### Task requirements
[A] From the reflection on hospitality below, extract the part that opens with the words containing "The famous icon, by" and closes with "so often about.", copying it word for word.
[B] Using the reflection on hospitality below, decide whether each statement agrees with it, and back each yes or no with the deciding words quoted exactly: (i) Eastern Christians call the icon 'The Old Testament Trinity'; (ii) the Greek word translated 'hospitality' in the New Testament means 'one who loves strangers'; (iii) the icon depicts the story in Genesis 18.

### Text shown
I recently spoke about hospitality and welcome at our Trinity Joint Benefice Service, and it seemed appropriate to summarise what I said there in this space.
The famous icon, by Andrei Rublev, goes by two titles. Western Christians call it 'The Old Testament Trinity'. Eastern Christians call it 'The Hospitality of Abraham.' The Old Testament story it depicts is Genesis 18 when three angelic beings visit Abraham, who speak and act as one in the story, and so later, Christians saw this story as a foreshadowing of the Trinity, and the relationship at the heart of the Trinity. Three separate persons, but one God, acting and speaking as one. The icon's two titles lead us nicely into thinking both about what the Trinity teaches us about relationship and oneness, but also what it tells us about hospitality - which is key to what relationship is so often about.
Today we have a western understanding of hospitality as entertaining family and friends. But hospitality to ancient middle Eastern cultures is very different. It is always about hospitality to the stranger. In the New Testament the Greek word translated 'hospitality' is the word 'philo-xenia' which means 'one who loves strangers'. Provision is seen as a basic human need, and so it becomes the moral duty to provide food and shelter to the stranger because it is our moral obligation to God. When Abraham has visitors turn up, he is morally obliged to provide hospitality. To refuse hospitality is to reject God. To show hospitality is to welcome God.

### Dataset excerpt
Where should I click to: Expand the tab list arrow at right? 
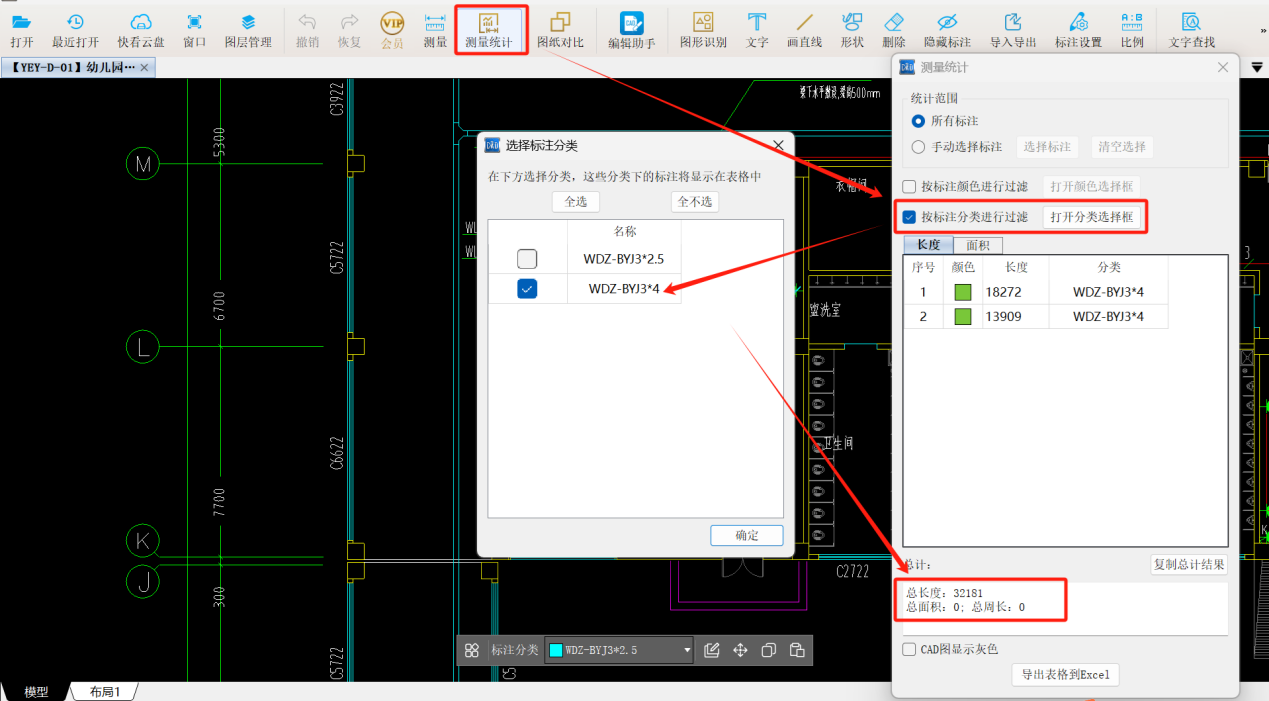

### Outputs in order
[A]
The famous icon, by Andrei Rublev, goes by two titles. Western Christians call it 'The Old Testament Trinity'. Eastern Christians call it 'The Hospitality of Abraham.' The Old Testament story it depicts is Genesis 18 when three angelic beings visit Abraham, who speak and act as one in the story, and so later, Christians saw this story as a foreshadowing of the Trinity, and the relationship at the heart of the Trinity. Three separate persons, but one God, acting and speaking as one. The icon's two titles lead us nicely into thinking both about what the Trinity teaches us about relationship and oneness, but also what it tells us about hospitality - which is key to what relationship is so often about.

[B]
(i) No: "Western Christians call it 'The Old Testament Trinity'. Eastern Christians call it 'The Hospitality of Abraham.'"
(ii) Yes: "the Greek word translated 'hospitality' is the word 'philo-xenia' which means 'one who loves strangers'"
(iii) Yes: "The Old Testament story it depicts is Genesis 18"